Exercise aim:
Read the data below line by line and state how many lines hold "toolbar". Nothing else belongs in the answer.
=== Available records ===
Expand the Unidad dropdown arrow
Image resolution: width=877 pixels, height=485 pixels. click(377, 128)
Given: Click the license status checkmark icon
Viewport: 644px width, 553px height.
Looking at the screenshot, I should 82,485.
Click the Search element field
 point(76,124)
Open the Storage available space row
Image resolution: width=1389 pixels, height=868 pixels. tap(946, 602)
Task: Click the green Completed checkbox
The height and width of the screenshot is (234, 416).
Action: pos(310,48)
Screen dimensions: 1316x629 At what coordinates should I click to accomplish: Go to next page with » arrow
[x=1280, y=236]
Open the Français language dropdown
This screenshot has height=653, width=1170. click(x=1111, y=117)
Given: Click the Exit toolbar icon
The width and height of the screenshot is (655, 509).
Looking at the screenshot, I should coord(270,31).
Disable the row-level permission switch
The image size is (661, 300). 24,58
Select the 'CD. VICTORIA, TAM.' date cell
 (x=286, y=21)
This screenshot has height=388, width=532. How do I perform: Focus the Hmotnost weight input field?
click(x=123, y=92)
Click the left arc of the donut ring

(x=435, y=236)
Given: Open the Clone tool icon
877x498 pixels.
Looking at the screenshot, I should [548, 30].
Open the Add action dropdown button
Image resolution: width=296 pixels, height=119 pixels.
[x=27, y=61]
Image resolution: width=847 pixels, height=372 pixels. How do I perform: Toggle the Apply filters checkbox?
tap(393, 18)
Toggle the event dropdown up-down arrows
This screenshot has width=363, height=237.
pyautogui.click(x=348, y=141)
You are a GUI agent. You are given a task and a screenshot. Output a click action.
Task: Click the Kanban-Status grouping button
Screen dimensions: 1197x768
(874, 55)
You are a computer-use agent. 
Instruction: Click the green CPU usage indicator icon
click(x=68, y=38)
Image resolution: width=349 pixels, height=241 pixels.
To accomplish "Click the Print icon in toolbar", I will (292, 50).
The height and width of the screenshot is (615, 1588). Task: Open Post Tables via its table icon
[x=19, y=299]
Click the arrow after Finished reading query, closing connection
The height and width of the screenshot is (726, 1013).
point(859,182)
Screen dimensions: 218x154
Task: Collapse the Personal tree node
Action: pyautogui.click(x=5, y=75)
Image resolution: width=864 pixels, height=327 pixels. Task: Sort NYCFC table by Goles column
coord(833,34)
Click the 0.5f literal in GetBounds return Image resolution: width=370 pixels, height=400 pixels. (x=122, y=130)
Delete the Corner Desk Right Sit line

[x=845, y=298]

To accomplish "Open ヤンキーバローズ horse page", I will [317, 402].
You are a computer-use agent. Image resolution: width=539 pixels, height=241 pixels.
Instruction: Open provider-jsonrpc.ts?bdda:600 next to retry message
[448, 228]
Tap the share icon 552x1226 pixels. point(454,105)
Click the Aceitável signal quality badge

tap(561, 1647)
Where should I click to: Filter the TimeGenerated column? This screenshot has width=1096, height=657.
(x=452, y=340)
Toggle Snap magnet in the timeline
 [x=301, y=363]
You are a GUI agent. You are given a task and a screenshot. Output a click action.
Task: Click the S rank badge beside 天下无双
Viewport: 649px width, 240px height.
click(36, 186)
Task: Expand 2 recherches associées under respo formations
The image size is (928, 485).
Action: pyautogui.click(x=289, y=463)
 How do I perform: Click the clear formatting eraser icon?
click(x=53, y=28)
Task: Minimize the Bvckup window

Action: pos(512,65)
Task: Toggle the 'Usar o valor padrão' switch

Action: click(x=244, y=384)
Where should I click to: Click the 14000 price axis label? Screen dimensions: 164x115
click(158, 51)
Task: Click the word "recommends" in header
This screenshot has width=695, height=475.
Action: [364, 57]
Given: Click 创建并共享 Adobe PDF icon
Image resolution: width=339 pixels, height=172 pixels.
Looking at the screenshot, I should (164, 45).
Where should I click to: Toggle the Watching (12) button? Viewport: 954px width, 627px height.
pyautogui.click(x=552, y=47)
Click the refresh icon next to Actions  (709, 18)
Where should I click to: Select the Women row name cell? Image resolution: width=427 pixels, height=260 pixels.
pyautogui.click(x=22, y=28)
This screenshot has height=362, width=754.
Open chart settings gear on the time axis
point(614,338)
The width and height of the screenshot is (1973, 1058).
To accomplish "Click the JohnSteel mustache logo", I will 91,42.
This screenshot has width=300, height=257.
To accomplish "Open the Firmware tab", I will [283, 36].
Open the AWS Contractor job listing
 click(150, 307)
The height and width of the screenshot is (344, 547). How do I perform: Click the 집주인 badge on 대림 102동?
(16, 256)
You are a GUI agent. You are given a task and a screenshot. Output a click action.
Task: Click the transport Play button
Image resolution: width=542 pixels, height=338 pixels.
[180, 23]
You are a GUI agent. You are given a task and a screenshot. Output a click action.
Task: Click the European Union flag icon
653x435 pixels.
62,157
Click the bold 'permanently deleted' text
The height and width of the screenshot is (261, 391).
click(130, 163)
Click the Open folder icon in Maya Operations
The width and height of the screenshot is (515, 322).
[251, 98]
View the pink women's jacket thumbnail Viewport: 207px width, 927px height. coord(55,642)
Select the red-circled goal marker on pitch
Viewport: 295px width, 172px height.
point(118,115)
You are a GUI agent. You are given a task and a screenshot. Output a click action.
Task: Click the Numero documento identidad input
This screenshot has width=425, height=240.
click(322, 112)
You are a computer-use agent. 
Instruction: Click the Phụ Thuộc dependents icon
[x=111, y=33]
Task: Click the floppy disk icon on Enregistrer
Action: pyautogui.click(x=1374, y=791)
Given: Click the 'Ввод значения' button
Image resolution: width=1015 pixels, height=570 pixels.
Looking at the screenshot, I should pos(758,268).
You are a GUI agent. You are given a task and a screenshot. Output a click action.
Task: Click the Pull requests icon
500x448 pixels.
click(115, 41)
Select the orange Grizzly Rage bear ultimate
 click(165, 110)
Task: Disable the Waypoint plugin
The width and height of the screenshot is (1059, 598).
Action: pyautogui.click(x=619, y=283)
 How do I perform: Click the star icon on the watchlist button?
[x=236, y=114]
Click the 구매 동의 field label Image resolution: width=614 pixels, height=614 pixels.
===
Solution:
2